Model control unit 130 provides options for users to control, configure and operate an augmentable and spatially manipulable 3D base model image of an equipment specimen. Some types of demonstration equipment have been used for demonstrating equipment operation without the need for the equipment being present. However, such demonstrations utilized two dimensional graphics and images that provided limited realism for users operating the demonstration equipment. Using implementations disclosed herein, operational and other selections implemented by users of such demonstration equipment generate data communicated (either directly or after suitable processing) to the computing system 100 to generate augmenting data (e.g., where augmenting data can in some implementations include spatial changes (moving a camera or mobile device that is used to receive base model data), and operational changes (user inputs to change equipment operation)) that can be combined with the 3D base model image 104 to illustrate how an equipment specimen actually operates in a real world environment.

For example, in some implementations, one or more of which are shown in FIGS. 3A-3E, a model control unit 130 can be a demonstration module rendering or otherwise generating graphic images and the like to users who wish to test or view an industrial asset (e.g., a given piece of equipment). The signals generated by such a demonstration module in some implementations control and manipulate a base model image and updated iterations of the base model image on a computing system. Similarly, signals generated by the computing system through user interaction likewise control and manipulate the model.

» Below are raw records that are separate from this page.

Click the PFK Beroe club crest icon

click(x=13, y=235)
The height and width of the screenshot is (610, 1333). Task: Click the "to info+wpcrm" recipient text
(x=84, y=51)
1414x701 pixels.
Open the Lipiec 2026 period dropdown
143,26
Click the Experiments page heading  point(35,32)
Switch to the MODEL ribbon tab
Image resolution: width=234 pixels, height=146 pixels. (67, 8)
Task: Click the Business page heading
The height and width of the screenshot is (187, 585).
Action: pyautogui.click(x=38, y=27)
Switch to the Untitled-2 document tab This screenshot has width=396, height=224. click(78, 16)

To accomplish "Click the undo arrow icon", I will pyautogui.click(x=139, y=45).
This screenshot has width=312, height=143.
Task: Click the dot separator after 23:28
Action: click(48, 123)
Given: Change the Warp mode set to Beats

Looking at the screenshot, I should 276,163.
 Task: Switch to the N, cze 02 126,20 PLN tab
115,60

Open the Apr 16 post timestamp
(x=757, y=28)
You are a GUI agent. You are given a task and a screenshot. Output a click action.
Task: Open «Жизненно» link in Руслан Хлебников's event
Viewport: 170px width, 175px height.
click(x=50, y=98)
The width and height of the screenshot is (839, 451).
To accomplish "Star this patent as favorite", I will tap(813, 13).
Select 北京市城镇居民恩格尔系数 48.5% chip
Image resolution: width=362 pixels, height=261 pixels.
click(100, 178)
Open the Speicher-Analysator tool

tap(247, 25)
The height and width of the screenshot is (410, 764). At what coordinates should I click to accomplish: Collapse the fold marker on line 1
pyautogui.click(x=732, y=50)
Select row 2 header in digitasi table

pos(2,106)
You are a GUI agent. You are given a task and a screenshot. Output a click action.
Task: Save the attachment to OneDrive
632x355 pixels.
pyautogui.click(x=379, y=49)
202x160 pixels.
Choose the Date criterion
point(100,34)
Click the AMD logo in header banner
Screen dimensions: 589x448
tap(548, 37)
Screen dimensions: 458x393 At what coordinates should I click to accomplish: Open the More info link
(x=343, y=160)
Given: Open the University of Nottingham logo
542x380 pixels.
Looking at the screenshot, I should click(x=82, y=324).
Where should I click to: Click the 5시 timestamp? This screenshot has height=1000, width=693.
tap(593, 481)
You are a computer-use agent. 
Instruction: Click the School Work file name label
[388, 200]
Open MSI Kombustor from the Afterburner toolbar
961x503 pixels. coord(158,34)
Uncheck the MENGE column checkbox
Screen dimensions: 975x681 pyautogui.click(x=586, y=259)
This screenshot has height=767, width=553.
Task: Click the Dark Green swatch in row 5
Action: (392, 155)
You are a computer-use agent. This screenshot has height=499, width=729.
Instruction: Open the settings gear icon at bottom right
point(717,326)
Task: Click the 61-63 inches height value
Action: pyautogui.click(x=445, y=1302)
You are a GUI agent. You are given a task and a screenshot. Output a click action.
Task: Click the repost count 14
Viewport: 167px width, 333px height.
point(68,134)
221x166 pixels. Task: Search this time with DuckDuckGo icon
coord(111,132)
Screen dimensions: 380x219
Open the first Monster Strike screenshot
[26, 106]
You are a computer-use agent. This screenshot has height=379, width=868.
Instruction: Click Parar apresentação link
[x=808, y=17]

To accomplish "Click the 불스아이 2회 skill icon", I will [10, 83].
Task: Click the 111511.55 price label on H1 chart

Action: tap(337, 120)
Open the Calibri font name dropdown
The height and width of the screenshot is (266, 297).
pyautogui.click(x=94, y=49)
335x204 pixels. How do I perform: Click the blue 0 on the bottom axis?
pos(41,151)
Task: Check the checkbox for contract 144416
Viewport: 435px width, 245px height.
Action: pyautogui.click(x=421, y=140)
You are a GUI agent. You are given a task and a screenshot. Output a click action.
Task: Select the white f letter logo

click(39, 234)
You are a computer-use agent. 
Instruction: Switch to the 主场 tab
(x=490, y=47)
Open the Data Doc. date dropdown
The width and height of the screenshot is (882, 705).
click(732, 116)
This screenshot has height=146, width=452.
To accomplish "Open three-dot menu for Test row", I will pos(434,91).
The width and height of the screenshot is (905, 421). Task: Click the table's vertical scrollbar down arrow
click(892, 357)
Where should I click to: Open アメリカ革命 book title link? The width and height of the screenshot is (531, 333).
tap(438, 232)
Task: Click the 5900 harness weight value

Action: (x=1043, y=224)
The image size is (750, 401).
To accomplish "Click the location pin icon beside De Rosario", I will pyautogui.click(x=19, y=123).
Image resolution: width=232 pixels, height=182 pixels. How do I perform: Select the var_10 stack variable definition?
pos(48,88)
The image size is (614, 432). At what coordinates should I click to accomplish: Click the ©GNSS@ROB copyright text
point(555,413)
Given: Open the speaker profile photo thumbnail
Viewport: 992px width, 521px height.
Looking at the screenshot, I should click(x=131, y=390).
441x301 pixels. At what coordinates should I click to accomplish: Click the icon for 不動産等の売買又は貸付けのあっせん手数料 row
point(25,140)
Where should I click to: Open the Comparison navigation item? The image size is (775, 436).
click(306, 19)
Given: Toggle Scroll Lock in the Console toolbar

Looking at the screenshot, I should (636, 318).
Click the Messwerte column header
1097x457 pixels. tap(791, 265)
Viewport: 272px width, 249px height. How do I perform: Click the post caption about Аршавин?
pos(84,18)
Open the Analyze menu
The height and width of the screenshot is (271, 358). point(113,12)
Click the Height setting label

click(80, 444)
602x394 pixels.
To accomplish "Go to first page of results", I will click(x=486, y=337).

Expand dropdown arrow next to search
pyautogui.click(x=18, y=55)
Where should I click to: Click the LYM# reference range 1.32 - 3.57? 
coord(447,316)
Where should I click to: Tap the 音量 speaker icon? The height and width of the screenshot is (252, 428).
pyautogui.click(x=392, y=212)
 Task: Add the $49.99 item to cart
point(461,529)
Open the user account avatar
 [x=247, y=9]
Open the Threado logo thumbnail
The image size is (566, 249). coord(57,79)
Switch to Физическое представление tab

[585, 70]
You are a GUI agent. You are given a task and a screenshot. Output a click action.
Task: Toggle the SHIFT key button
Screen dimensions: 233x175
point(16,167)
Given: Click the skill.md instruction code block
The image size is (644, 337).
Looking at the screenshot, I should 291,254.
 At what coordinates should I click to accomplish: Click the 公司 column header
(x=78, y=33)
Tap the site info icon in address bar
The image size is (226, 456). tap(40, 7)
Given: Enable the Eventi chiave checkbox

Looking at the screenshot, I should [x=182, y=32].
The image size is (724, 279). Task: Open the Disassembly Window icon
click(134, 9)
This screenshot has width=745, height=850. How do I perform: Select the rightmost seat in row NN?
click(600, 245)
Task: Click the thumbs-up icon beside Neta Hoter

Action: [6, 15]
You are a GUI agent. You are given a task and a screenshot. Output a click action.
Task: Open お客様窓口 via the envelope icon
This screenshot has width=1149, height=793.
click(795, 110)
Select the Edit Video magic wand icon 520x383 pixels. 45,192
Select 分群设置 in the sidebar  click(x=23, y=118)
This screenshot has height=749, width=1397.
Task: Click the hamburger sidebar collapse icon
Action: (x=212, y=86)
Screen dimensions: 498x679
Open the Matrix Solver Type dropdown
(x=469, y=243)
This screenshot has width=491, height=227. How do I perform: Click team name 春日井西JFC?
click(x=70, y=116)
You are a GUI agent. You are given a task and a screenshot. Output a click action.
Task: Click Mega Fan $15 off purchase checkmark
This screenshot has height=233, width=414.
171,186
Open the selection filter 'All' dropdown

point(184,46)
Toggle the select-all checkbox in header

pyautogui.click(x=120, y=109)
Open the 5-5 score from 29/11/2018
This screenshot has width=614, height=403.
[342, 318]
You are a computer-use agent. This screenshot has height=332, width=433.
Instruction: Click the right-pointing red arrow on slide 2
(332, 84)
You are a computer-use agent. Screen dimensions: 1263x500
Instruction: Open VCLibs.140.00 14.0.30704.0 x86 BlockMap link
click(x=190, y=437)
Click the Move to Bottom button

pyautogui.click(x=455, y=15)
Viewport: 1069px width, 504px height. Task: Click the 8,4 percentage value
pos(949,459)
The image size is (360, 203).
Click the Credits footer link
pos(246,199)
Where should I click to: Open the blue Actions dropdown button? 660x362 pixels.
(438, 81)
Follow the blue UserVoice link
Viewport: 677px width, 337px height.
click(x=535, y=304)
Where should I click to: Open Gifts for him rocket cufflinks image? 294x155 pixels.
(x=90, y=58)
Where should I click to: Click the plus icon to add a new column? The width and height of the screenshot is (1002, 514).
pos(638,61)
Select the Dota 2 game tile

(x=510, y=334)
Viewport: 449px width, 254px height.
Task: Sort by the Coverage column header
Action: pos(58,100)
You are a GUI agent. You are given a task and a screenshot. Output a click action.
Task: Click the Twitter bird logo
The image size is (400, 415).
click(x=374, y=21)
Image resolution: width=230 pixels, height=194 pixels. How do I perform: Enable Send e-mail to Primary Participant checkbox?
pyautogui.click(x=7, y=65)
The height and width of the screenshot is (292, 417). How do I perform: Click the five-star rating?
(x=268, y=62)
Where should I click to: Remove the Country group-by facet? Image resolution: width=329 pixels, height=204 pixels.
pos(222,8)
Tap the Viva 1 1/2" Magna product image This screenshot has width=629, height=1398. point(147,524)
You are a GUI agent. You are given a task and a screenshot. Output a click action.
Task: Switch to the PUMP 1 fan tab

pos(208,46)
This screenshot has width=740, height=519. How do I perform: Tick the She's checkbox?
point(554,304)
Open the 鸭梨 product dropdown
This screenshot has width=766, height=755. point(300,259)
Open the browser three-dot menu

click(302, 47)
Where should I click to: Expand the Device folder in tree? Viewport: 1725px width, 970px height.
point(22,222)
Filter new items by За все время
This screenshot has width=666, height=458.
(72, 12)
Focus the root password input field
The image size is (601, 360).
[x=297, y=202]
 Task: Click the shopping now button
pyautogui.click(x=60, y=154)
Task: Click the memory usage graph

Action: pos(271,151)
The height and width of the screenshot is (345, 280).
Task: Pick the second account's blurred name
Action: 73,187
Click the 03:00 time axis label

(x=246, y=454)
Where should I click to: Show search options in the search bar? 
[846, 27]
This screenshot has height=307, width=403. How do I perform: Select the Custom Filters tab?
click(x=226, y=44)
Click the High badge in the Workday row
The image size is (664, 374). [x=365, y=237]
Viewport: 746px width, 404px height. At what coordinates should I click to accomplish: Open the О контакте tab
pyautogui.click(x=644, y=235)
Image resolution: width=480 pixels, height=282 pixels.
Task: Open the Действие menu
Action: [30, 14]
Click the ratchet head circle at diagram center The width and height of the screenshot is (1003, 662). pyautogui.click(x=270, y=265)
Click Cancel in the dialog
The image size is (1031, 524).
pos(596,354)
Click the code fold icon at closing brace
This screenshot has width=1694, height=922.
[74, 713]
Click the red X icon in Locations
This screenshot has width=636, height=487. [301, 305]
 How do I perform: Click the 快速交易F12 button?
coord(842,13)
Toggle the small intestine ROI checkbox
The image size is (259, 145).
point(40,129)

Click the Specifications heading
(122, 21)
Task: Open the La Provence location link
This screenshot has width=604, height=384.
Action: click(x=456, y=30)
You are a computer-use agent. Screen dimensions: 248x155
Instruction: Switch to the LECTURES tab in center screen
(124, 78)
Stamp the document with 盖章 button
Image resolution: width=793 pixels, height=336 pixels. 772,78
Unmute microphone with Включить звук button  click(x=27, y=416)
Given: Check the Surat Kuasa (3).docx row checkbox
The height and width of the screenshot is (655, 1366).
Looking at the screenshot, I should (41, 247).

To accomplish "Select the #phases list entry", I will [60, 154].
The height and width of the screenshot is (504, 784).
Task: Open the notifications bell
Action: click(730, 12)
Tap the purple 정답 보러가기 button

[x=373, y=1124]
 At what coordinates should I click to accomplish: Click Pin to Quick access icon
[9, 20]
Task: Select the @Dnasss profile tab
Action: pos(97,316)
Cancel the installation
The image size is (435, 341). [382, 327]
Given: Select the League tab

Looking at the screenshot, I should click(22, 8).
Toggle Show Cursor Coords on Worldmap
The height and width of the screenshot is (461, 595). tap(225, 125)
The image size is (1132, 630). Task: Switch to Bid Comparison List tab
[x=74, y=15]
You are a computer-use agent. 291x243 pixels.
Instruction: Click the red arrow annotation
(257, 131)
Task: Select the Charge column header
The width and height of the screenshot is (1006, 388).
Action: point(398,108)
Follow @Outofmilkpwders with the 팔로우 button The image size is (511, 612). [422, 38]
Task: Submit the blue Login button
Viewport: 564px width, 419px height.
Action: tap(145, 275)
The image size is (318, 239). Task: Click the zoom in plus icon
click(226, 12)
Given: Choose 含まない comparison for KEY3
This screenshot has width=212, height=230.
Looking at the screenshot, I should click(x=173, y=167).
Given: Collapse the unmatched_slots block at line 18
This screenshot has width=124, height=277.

FIG. 3A shows a computing system 100 that has generated a 3D base model image 104 using base model data 122 on a base model data source 120, as captured by optical data acquisition device 102. Image 104 includes an equipment specimen having a rotating drum 105, a message screen 107, and a warning light tower 108. A user selects a “drum rotation” option on model control unit 130, which generates a drum rotation signal 132 that can be used internally within model control unit 130 (e.g., as it would be in a standard demonstration device), but which also is sent via communication link 140 to computing system 100. Drum rotation signal 132 is processed to produce augmenting data that then augments base model image 104 to create augmented model image 152 in which drum 105 is shown to rotate (as indicated in FIG. 3A by arrow 153—in the generated model image on computing system 100, image 152 actually shows the drum 105 moving as instructed). Control signal 132 also could be input directly to the computing system 100 to generate a similar augmented model image 152.

To demonstrate jamming of the rotating drum, for example, a “drum jam” option on model control unit 130 (or on computing system 100) can then be selected, generating a jam signal 134 that can be used internally within model control unit 130 (e.g., again as it would be in a standard demonstration device), but which also is sent via communication link 140 to computing system 100. Jam signal 134 is processed to produce supplemental augmenting data that updates augmented model image 152 to create an updated augmented model image 154 in which rotating drum 105 has jammed (as indicated by drum rattling 103 and by smoke 106 in FIG. 3B—in the generated model image 154 on computing system 100, image 154 actually shows the drum 105 shaking or rattling and shows smoke emerging from drum 105 in which a jam has occurred).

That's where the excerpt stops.